Endang mengakui, saat ini pihaknya masih terus menerima laporan mengenai adanya rumah sakit swasta yang nakal karena sulit menerima pasien Jamkesmas/Jamkesda. Apalagi jika pasien tersebut merupakan rujukan dari rumah sakit pemerintah. Seringkali rumah sakit swasta menahan pasien hanya untuk meminta kejelasan mengenai pembayaran pasien tersebut. Dan uniknya, kata dia, kondisi ersebut berlaku sebaliknya. Jika pasien dirujuk dari rumah sakit swasta ke rumah sakit pemerintah maka akan di tolak. “Saya menghimbau agar rumah sakit tidak segera melepas tanggung jawab bila ada pasien Jamkesmas/Jamkesda yang dirujuk ke tepat lain akibat tidak adanya fasilitas yang lengkap atau kekurangan kelas III. Seharusnya rumah sakit yang memberi rujukan tersebut menghubungi dulu rumah sakit rujukan, bahkan menyediakan ambulans untuk mengantarkan ke rumah sakit rujukan tersebut,” katanya.

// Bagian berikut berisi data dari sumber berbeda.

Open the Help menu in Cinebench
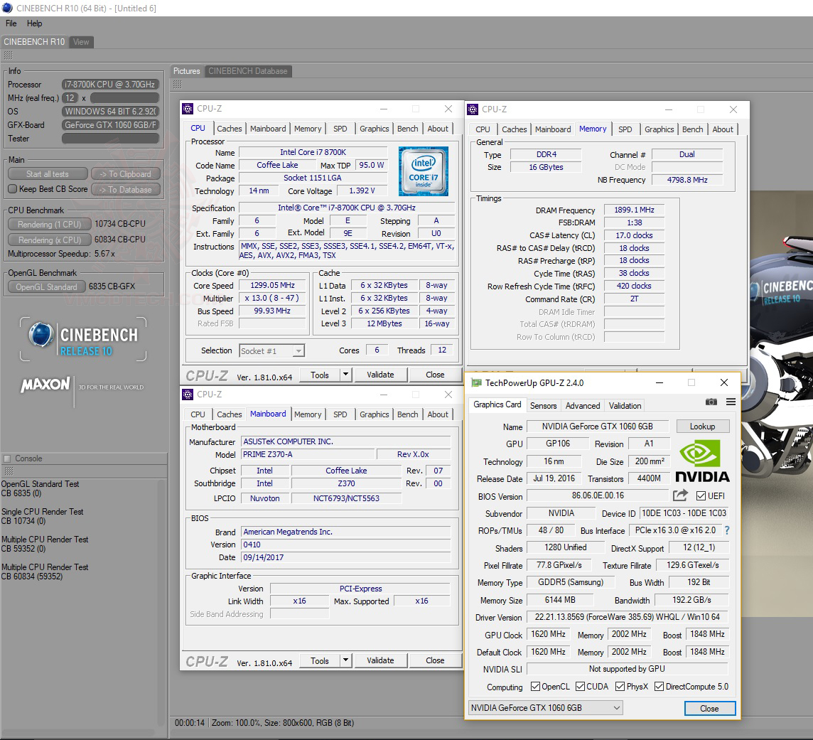813x740 pixels. pos(34,23)
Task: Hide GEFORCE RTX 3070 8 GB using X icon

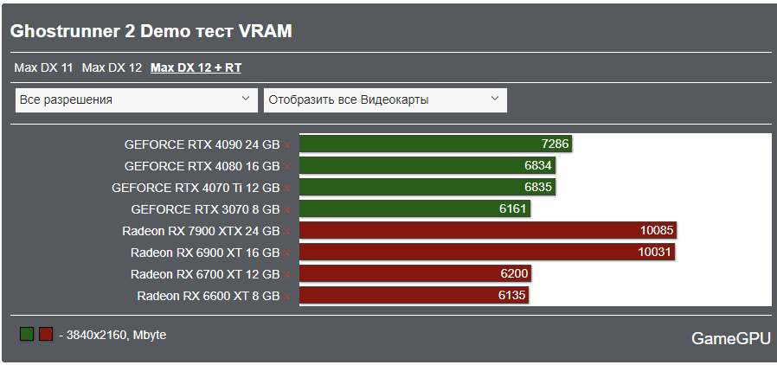Action: coord(286,209)
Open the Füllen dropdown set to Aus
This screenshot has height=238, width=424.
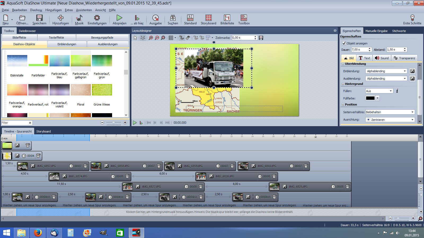(379, 91)
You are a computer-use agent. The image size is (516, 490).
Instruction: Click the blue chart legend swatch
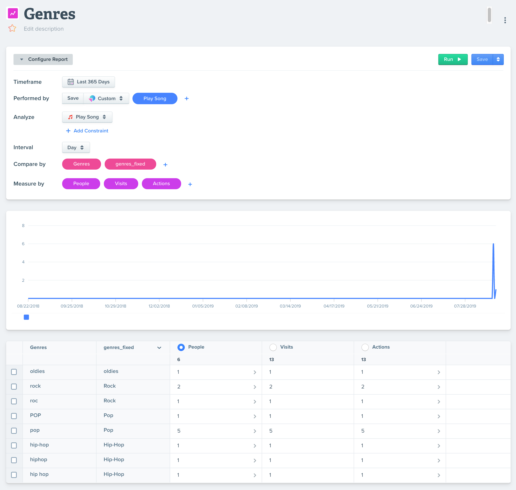[x=26, y=317]
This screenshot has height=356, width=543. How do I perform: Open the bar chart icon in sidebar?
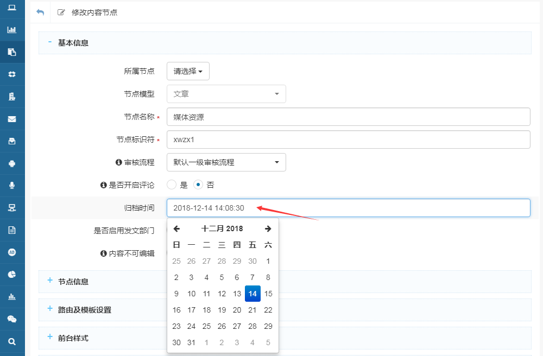[12, 30]
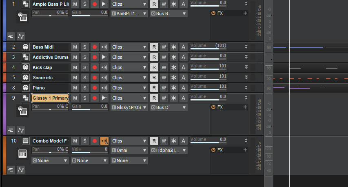Click the instrument icon on Bass Midi track

click(x=25, y=47)
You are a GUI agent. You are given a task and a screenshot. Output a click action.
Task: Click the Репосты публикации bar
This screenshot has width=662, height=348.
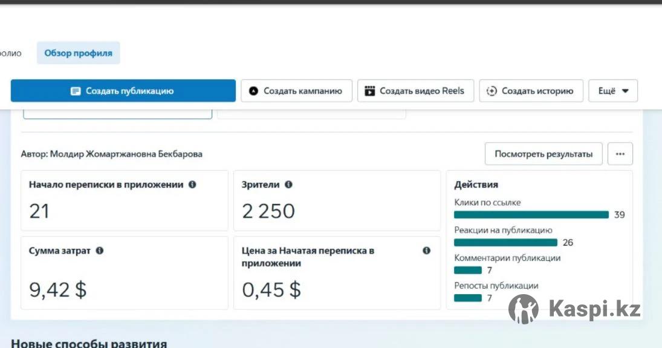tap(468, 298)
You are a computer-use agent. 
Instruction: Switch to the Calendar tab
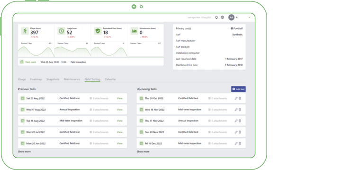tap(110, 79)

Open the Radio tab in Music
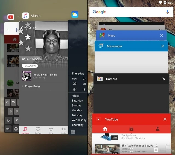click(63, 130)
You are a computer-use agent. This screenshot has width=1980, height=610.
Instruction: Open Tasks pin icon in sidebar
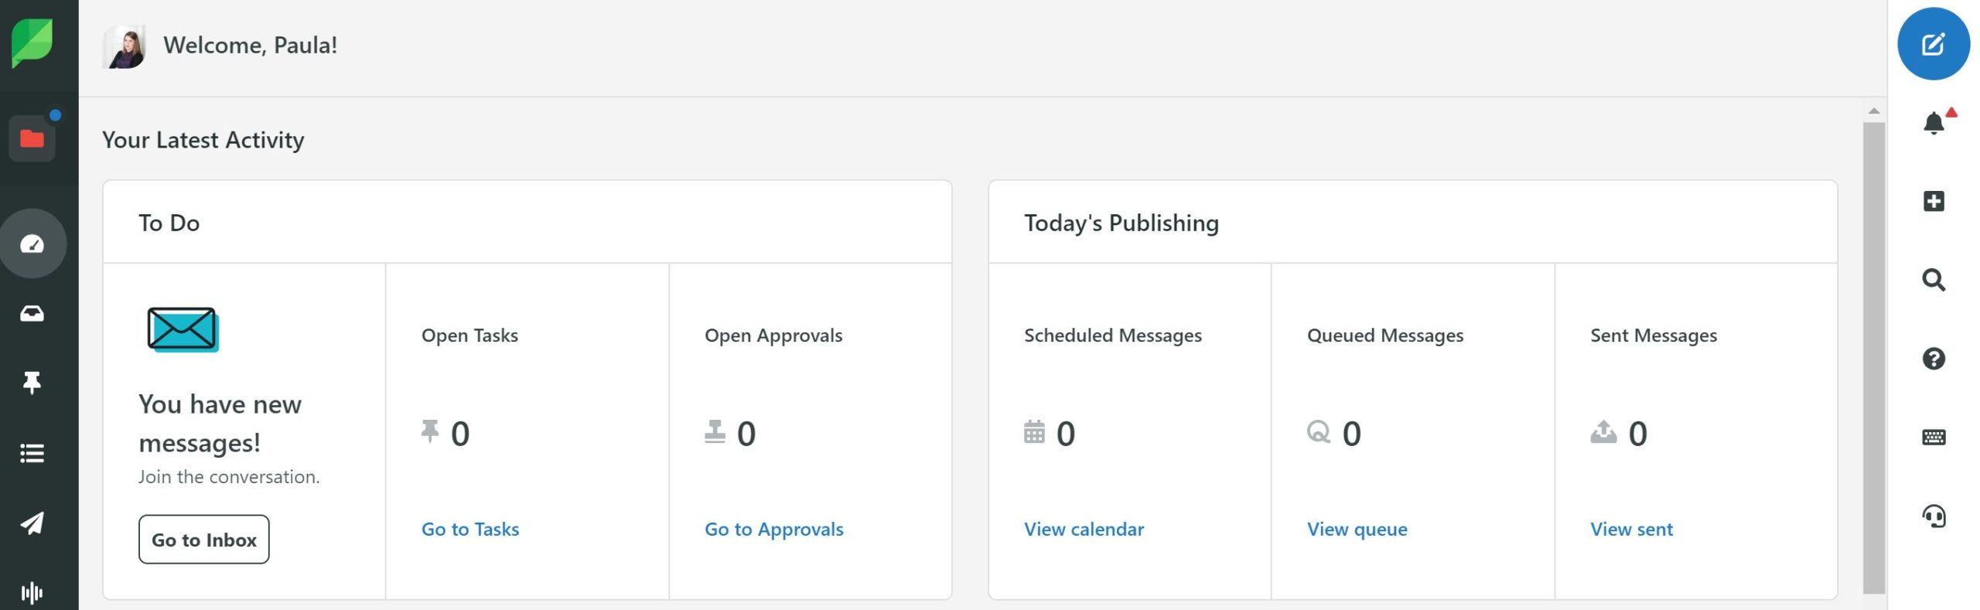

Pada tahun 2011 ini, kata Endang, Pemerintah Republik Indonesia akan memperbaharui data warga miskin. Badan Pusat Statistik akan menetapkan daftar 40 persen warga yang ekonominya paling bawah. Data tersebut kemudian nantinya digunakan di setiap Kementrian. Cara tersebut dilakukan untuk menghindari perbedaan data antar instansi pemerintah. “Kalau sekarang kan data warga miskin yang ada di Kementrian Kesehatan, berbeda dengan yang ada di Kementrian Sosial serta lainnya,” terangnya.

Sementara itu, Wali Kota Depok Nur Mahmudi Ismail mengatakan Depok sudah menetapkan sistem pendataan tertutup bagi peserta Jamkesda. Kota Depok mulai memberikan fasiltas Jamkesda kepada 183.000 orang. Sementara peserta Jamkesmas di Kota Depok sebanyak 137. 000 orang. Menurut Nur Mahmudi, program Jamkesda diberlakukan untuk memberikn fasilitas pada warga yang kurang mampu namun tidak tercatat sebagai peserta Jamkesmas.

Nur Mahmudi mengakui, program Jamkesda tersebut masih membutuhkan rumah sakit di luar Kota Depok sebagai tempat pasien mendapatkan pelayanan kesehatan. Hal itu karena masih kuranganya fasilitas kesehatan dan ruangan yang dimiiki Rumah Sakit Umum Daerah.